在完成小鼠原代腎動脈平滑肌細(xì)胞的分離后，需重點關(guān)注細(xì)胞培養(yǎng)的穩(wěn)定性和功能維持。首先，將分離的細(xì)胞以適當(dāng)密度（建議1×10?/cm2）接種于預(yù)涂膠原蛋白的培養(yǎng)皿中，使用含20%胎牛血清（FBS）和1%青霉素/鏈霉素的DMEM/F12培養(yǎng)基，置于37℃、5% CO?的恒溫培養(yǎng)箱中。24小時后更換為含10% FBS的維持培養(yǎng)基，以降低增殖速率，促進(jìn)收縮表型表達(dá)。
關(guān)鍵操作提示：
1. 換液頻率：每48小時換液一次，避免頻繁擾動導(dǎo)致細(xì)胞脫落。若觀察到細(xì)胞碎片增多，可先用PBS輕柔沖洗后再補(bǔ)液。

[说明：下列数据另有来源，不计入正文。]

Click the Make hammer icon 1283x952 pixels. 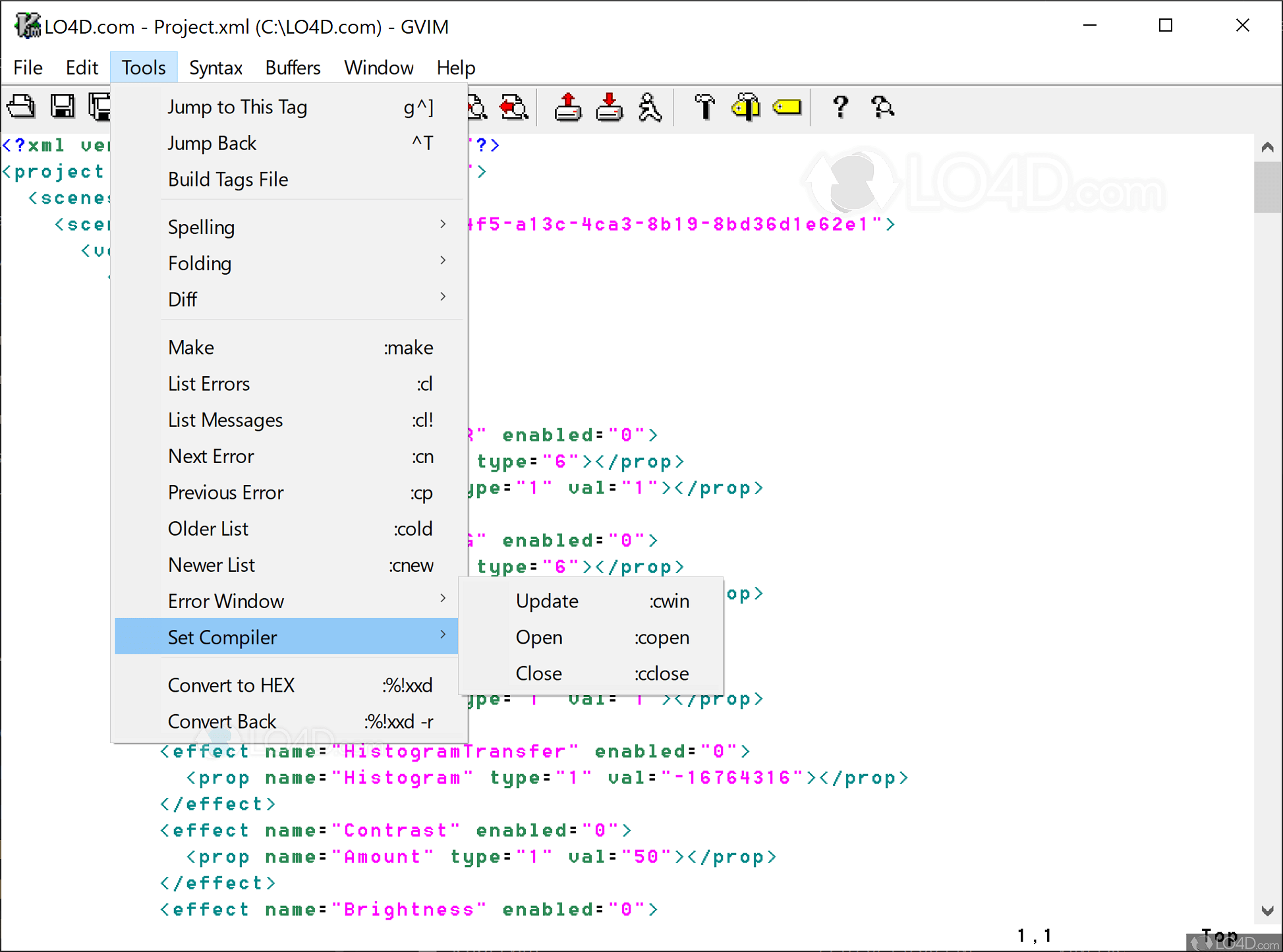click(x=704, y=107)
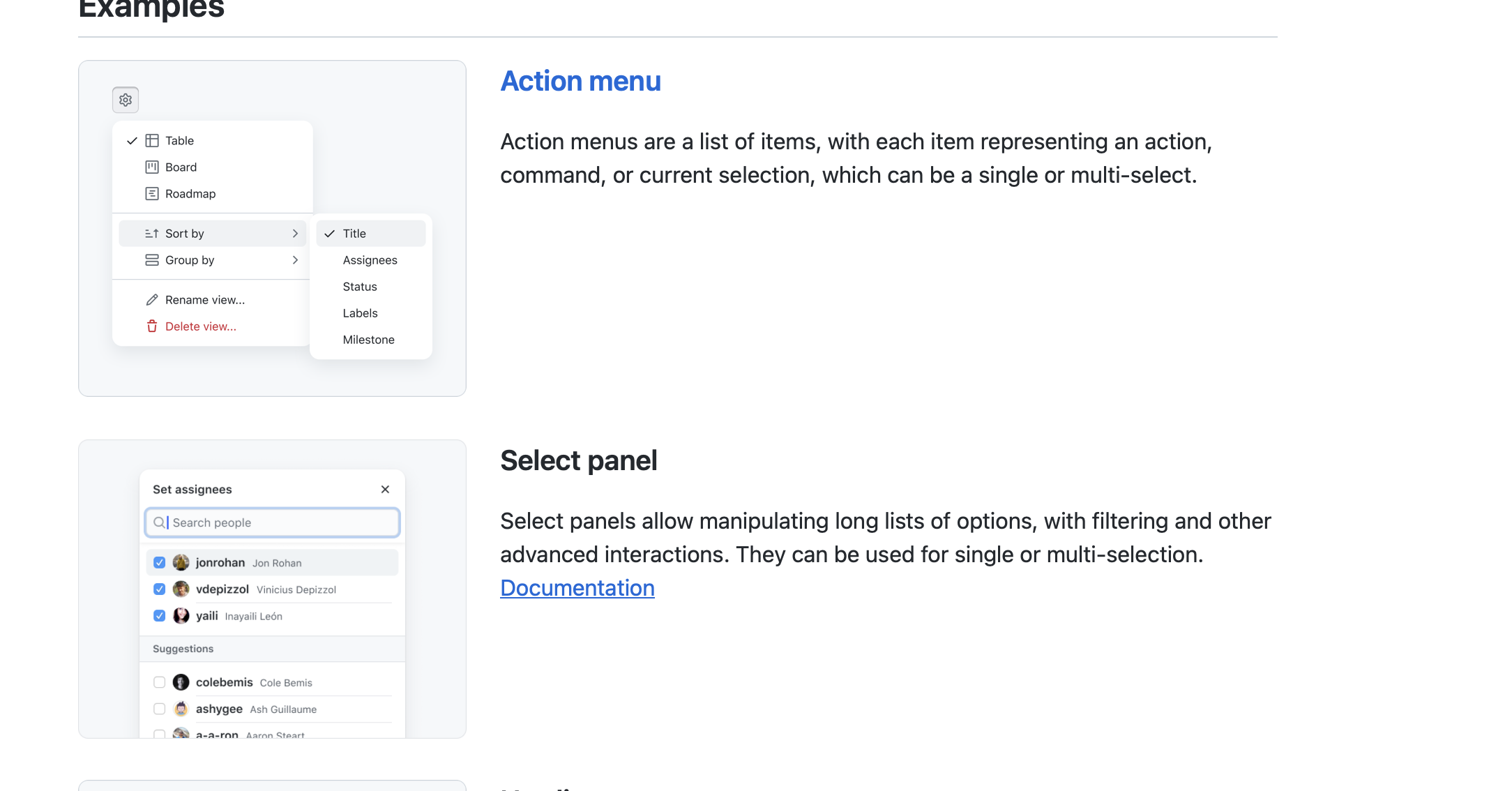Viewport: 1512px width, 791px height.
Task: Click the Roadmap layout icon
Action: 152,193
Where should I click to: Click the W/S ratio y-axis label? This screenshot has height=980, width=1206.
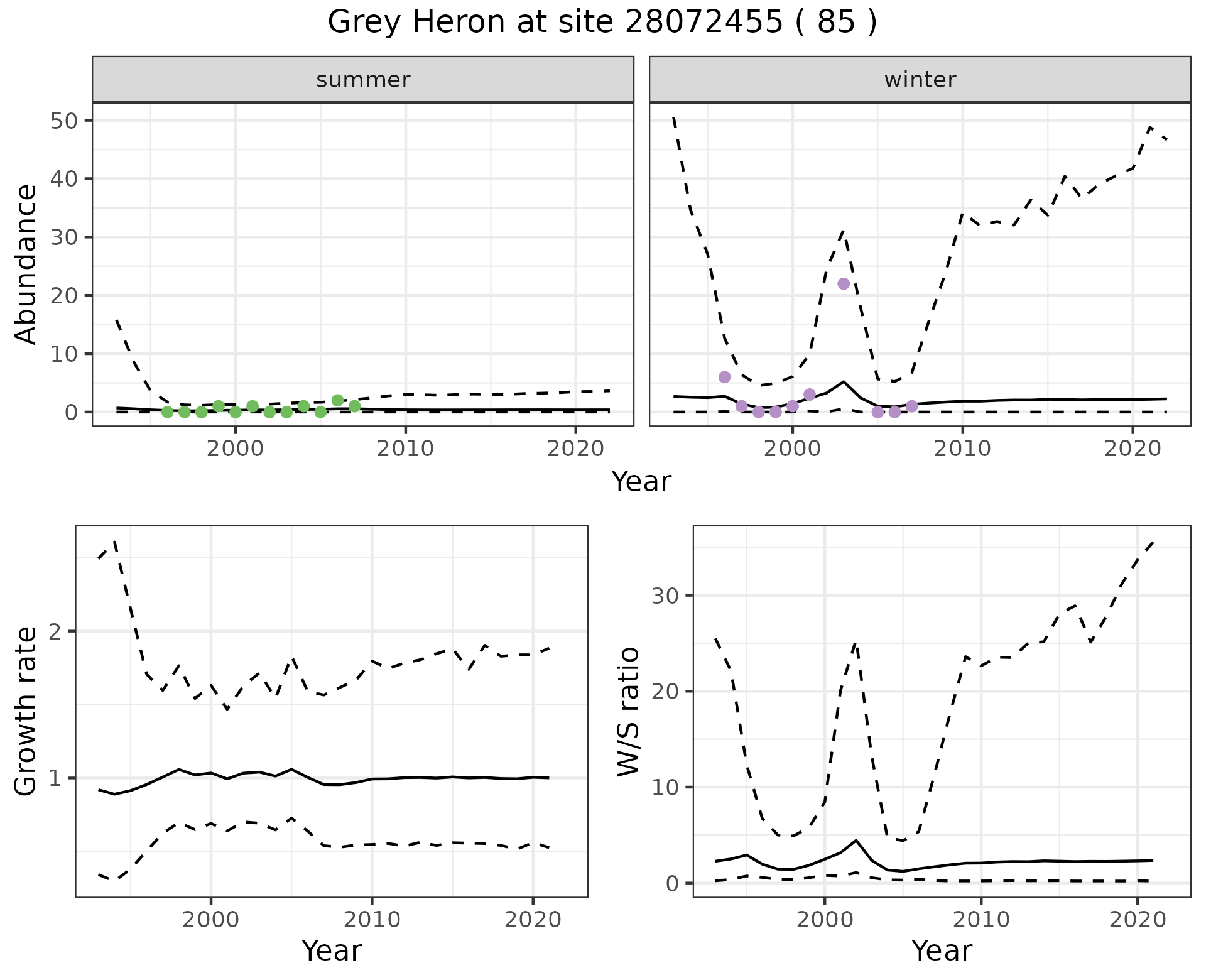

2. 傳代控制：細(xì)胞融合度達(dá)80%時需傳代，使用0.25%胰酶-EDTA消化30秒后立即用含血清培養(yǎng)基終止。原代細(xì)胞建議傳代不超過3次，以免表型丟失。
3. 功能驗證：可通過α-SMA免疫熒光染色（陽性率應(yīng)＞90%）及血管緊張素Ⅱ刺激實驗（鈣離子熒光探針檢測）確認(rèn)細(xì)胞收縮特性。

常見問題應(yīng)對：
- 細(xì)胞貼壁不良：檢查膠原包被時間（需≥2小時）或嘗試添加纖連蛋白（10μg/mL）。
- 自發(fā)分化：若出現(xiàn)長梭形形態(tài)改變，可添加5ng/mL TGF-β1維持表型。

    最后，建議凍存早期代次細(xì)胞（使用含10% DMSO的凍存液，程序降溫后液氮保存），為后續(xù)實驗保留一致性樣本。通過規(guī)范操作和定期檢測，可確保該模型在高血壓或血管重塑研究中的可靠性。